Bu hafta iki büyük yazarın ölüm yıldönümü… Nâzım Hikmet, 3 
				Haziran 1963’te Moskova’da, Nâzım Hikmet’in mahpushane arkadaşı 
				Orhan Kemal ise 2 Haziran 1970’de Sofya’da öldü. Toplumcu 
				gerçekçi akımın ülkemizdeki temsilcilerinden Nâzım Hikmet ve 
				Orhan Kemal’in Bursa Cezaevi’ndeki yaşamlarını, 1993’te Sivas 
				Katliamı’nda yitirdiğimiz yazar Asım Bezirci’nin kaleminden 
				okuyalım…
				
				
				Nâzım Hikmet 5 Aralık 1940’ta Çankırı’dan ve Hikmet Kıvılcımlı 
				ile Kemal Tahir’den ayrılmak zorunda kalır. Siyatik ağrıları ve 
				ciğer sancıları iyice artmıştır. Artık dayanamamaktadır. 

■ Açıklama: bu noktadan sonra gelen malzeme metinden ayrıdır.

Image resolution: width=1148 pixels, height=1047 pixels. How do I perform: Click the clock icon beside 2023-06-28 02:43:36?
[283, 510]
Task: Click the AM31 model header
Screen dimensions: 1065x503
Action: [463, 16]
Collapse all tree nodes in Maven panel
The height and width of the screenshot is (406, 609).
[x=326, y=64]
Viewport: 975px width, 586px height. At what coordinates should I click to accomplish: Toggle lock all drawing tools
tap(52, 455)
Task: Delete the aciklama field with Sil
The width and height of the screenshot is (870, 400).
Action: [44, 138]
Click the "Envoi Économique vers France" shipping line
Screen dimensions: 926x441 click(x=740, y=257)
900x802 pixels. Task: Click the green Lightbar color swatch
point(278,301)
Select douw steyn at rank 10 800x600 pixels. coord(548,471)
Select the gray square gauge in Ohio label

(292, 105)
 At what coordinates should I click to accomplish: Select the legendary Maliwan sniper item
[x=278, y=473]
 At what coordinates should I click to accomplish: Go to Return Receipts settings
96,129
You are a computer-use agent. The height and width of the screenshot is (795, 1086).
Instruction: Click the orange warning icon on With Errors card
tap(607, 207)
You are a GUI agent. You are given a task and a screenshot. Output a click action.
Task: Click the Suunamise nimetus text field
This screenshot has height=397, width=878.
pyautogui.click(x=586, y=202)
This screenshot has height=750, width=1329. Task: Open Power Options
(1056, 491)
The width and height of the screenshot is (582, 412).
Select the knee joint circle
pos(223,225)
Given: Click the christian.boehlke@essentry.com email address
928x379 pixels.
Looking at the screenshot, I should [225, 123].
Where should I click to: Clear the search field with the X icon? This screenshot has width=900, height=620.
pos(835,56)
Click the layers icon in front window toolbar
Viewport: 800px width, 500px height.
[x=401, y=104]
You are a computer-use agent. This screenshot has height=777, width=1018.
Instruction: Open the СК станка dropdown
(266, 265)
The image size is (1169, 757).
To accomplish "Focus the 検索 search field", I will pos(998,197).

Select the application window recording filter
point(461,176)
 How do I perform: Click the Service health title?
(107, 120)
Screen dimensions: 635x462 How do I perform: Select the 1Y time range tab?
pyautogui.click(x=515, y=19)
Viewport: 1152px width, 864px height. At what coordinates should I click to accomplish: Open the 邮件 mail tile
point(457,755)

				Doktorlar düzenledikleri raporlarda kaplıcası olan bir kente 
				gitmesini salık vermişlerdir. İdare de bunu göz önünde tutarak 
				kendisini Bursa’ya göndermiştir.
				
				
				Bursa Cezaevi’ne bir kış günü gelir. Üçüncü katta, solda bir 
				odaya yerleştirilir. Oda arkadaşı Orhan Kemal’dir. (O zamanki 
				asıl adıyla Raşit Kemali.) Arkadaşı kendisine yardımcı olmakta, 
				eskiden dayısının yaverliğini yapmış olan hapishane müdürü 
				Tahsin Akıncı da onu sevmekte ve anlayışlı davranmaktadır. 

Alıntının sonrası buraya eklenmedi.